***** GIVEN ENTRIES *****

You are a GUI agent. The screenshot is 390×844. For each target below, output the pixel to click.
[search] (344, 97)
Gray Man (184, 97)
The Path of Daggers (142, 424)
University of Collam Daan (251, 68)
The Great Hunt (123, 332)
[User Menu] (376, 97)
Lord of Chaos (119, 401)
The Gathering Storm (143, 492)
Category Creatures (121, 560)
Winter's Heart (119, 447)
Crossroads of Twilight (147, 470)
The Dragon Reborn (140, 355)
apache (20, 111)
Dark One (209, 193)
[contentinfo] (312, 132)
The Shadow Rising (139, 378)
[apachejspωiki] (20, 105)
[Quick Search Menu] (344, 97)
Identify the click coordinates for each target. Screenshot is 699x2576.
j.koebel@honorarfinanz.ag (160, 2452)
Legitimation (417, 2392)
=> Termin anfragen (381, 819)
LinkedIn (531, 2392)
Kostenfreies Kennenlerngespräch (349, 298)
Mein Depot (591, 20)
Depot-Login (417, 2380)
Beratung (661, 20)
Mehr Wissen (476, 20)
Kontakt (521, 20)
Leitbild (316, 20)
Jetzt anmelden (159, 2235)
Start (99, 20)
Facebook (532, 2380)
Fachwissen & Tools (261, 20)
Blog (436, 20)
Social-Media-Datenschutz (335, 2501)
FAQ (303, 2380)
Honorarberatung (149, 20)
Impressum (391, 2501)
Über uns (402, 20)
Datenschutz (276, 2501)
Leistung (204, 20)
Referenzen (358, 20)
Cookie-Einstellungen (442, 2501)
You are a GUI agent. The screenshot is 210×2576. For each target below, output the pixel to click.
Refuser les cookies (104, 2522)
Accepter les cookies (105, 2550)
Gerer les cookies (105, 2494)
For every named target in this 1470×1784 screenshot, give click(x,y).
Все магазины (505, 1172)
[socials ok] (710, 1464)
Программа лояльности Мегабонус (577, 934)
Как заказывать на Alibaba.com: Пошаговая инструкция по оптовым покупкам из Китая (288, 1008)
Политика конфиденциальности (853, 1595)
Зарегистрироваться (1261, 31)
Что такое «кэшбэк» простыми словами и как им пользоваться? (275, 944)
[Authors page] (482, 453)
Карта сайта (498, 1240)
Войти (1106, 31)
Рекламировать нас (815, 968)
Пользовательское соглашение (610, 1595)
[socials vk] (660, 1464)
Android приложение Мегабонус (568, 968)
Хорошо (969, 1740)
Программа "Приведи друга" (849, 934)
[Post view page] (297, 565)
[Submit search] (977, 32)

*****

• **EXERCISE**
Please give the full set of data again exactly.

• **REPLY TO THE EXERCISE**
You are a GUI agent. The screenshot is 390×844. For each target below, output the pixel to click.
[search] (344, 97)
Gray Man (184, 97)
The Path of Daggers (142, 424)
University of Collam Daan (251, 68)
The Great Hunt (123, 332)
[User Menu] (376, 97)
Lord of Chaos (119, 401)
The Gathering Storm (143, 492)
Category Creatures (121, 560)
Winter's Heart (119, 447)
Crossroads of Twilight (147, 470)
The Dragon Reborn (140, 355)
apache (20, 111)
Dark One (209, 193)
[contentinfo] (312, 132)
The Shadow Rising (139, 378)
[apachejspωiki] (20, 105)
[Quick Search Menu] (344, 97)
Identify the click coordinates for each target. Screenshot is 699x2576.
j.koebel@honorarfinanz.ag (160, 2452)
Legitimation (417, 2392)
=> Termin anfragen (381, 819)
LinkedIn (531, 2392)
Kostenfreies Kennenlerngespräch (349, 298)
Mein Depot (591, 20)
Depot-Login (417, 2380)
Beratung (661, 20)
Mehr Wissen (476, 20)
Kontakt (521, 20)
Leitbild (316, 20)
Jetzt anmelden (159, 2235)
Start (99, 20)
Facebook (532, 2380)
Fachwissen & Tools (261, 20)
Blog (436, 20)
Social-Media-Datenschutz (335, 2501)
FAQ (303, 2380)
Honorarberatung (149, 20)
Impressum (391, 2501)
Über uns (402, 20)
Datenschutz (276, 2501)
Leistung (204, 20)
Referenzen (358, 20)
Cookie-Einstellungen (442, 2501)
You are a GUI agent. The screenshot is 210×2576. For each target below, output the pixel to click.
Refuser les cookies (104, 2522)
Accepter les cookies (105, 2550)
Gerer les cookies (105, 2494)
For every named target in this 1470×1784 screenshot, give click(x,y).
Все магазины (505, 1172)
[socials ok] (710, 1464)
Программа лояльности Мегабонус (577, 934)
Как заказывать на Alibaba.com: Пошаговая инструкция по оптовым покупкам из Китая (288, 1008)
Политика конфиденциальности (853, 1595)
Зарегистрироваться (1261, 31)
Что такое «кэшбэк» простыми словами и как им пользоваться? (275, 944)
[Authors page] (482, 453)
Карта сайта (498, 1240)
Войти (1106, 31)
Рекламировать нас (815, 968)
Пользовательское соглашение (610, 1595)
[socials vk] (660, 1464)
Android приложение Мегабонус (568, 968)
Хорошо (969, 1740)
Программа "Приведи друга" (849, 934)
[Post view page] (297, 565)
[Submit search] (977, 32)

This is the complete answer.